経営の健全性・効率性について
収益的収支比率及び経費回収率が100%以下であるため、一般会計からの繰入金に依存せざるを得ない状況である。経費回収率、施設利用率、水洗化率については、人口減少や、高齢化、自費工事費などの理由により伸び悩み、また、地形的要素により多数のマンホールポンプが存在し、供用開始後20年以上経過し維持管理費や修繕費が増加傾向にあると思われる。また、汚水処理原価が平成27年度および平成29年度に増高したのはポンプ場等の修繕費が増加したためであり、修繕の有無による影響が大きい。企業債残高対事業規模比率については、類似団体平均値より低い値を示し、年々減少傾向にあるが、面整備計画、施設等の更新需要をよく考慮し適性水準を判断し経営を行っていく必要がある。
老朽化の状況について
昭和47~48年に施工され寄付により取得した管渠の老朽化が進んでいるため、一部の地域から長寿命化計画を策定し、平成27年度に管渠更正工事を実施した。
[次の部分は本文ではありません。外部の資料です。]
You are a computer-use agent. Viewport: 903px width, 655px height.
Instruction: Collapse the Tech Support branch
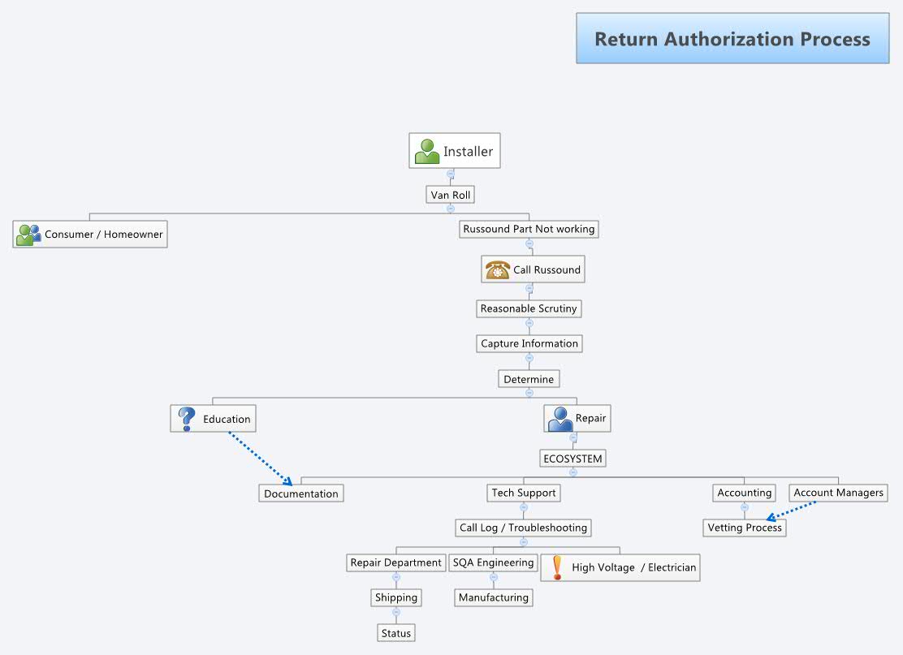(x=524, y=506)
その他の管渠の供用開始は平成3年以降であり比較的新しいため、現状では更新の予定はないが、耐用年数の50年を迎えるころには、更新が必要となってくる。浄化センター施設においては、一部の設備について、長寿命化計画に基づいた更新を実施中である。また、その他の浄化センター施設においてもストックマネジメント計画に基づいた改築更新と修繕を計画する予定である。
全体総括
現時点で経営の効率性、財務の健全性は、健全であるとは言い難いが、面整備が完了していないため、今後も面整備が完了するまでは現在の経営状態が続くと予想される。そのため、更なる経費節減と、普及活動による水洗化率の向上に努めるとともに、一定時期には、使用料単価や下水道区域、統廃合を含めた汚水処理方法等の見直しや、長期的な計画の下、老朽化施設の更新計画を検討し健全な経営に努めていく必要がある。